- **SUPPLIED MATERIAL**
+++
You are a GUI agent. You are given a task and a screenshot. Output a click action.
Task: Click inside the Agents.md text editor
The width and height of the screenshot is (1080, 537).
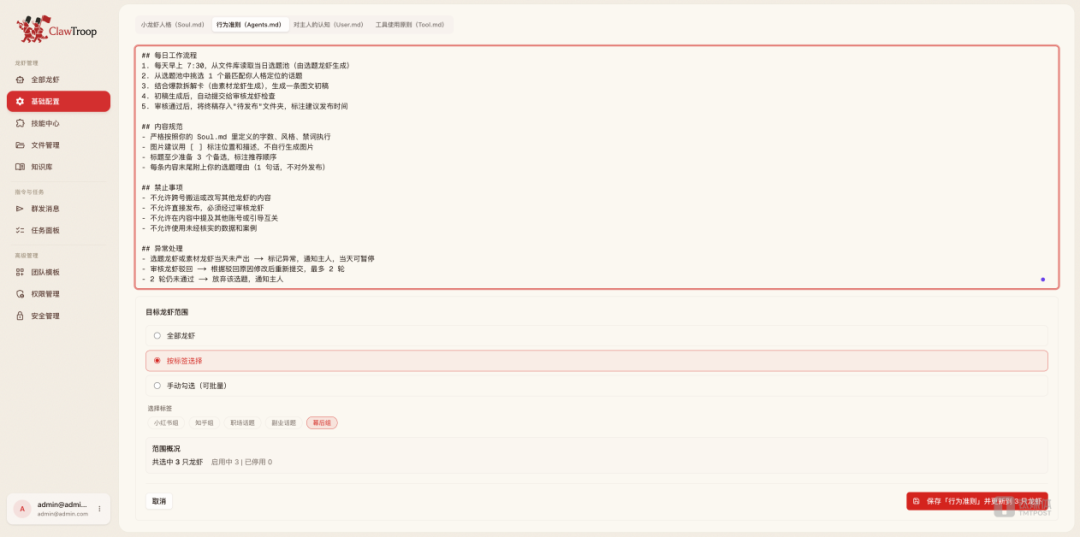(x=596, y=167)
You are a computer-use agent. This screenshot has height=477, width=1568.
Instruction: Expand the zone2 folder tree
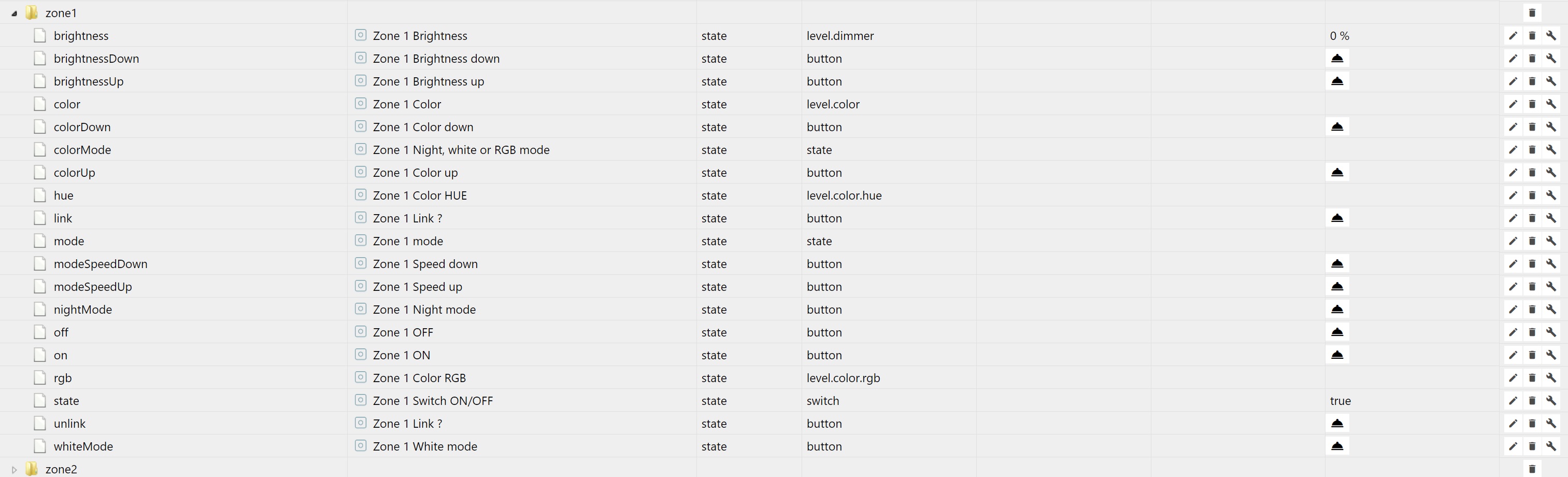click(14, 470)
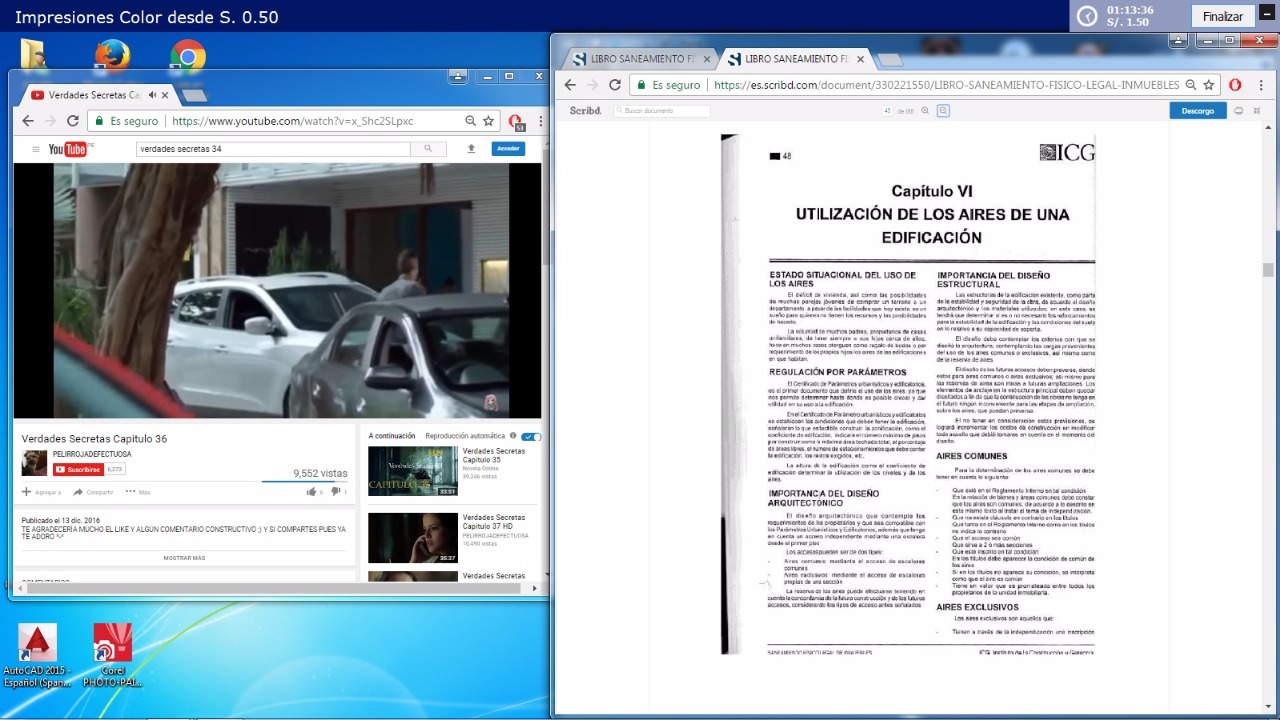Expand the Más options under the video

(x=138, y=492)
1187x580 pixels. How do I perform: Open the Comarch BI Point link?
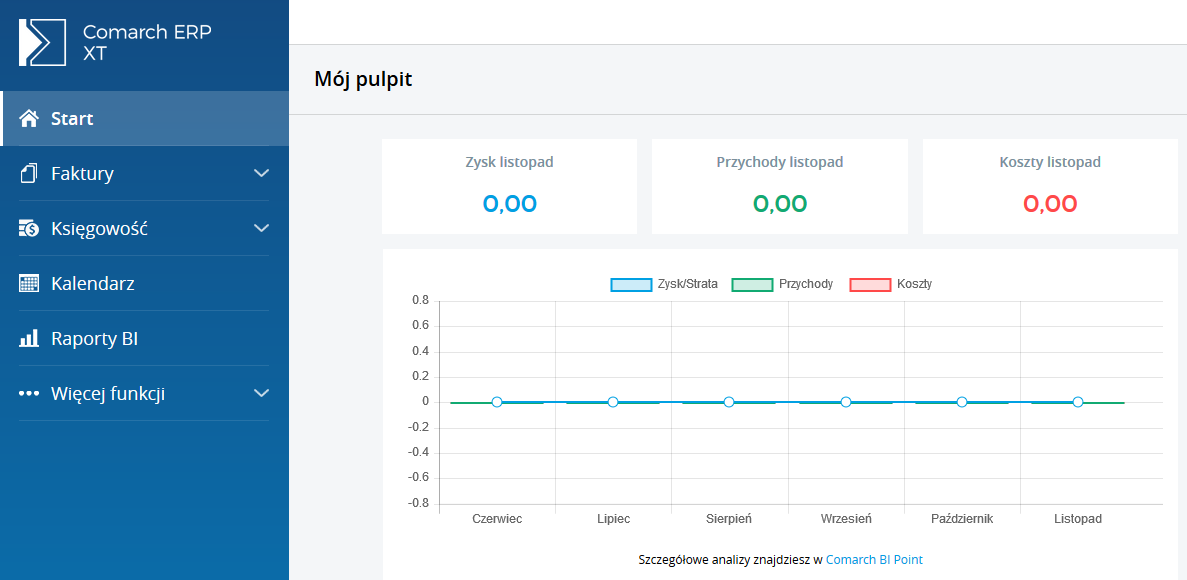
+++
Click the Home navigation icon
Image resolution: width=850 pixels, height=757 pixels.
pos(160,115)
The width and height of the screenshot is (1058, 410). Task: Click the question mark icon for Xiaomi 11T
+++
- **PROBLEM DETAILS**
With the pictures left out, write out exactly the lines above from the one containing "Task: Click inside the Agents.md text editor" through the one containing "1187x580 pixels. How".

- **EXERCISE SOLUTION**
Task: Click inside the Agents.md text editor
The width and height of the screenshot is (1080, 537).
(x=596, y=167)
You are a computer-use agent. This screenshot has height=477, width=1568.
Instruction: Expand the zone2 folder tree
click(14, 470)
Expand the Más options under the video

(x=138, y=492)
1187x580 pixels. How do I perform: Open the Comarch BI Point link?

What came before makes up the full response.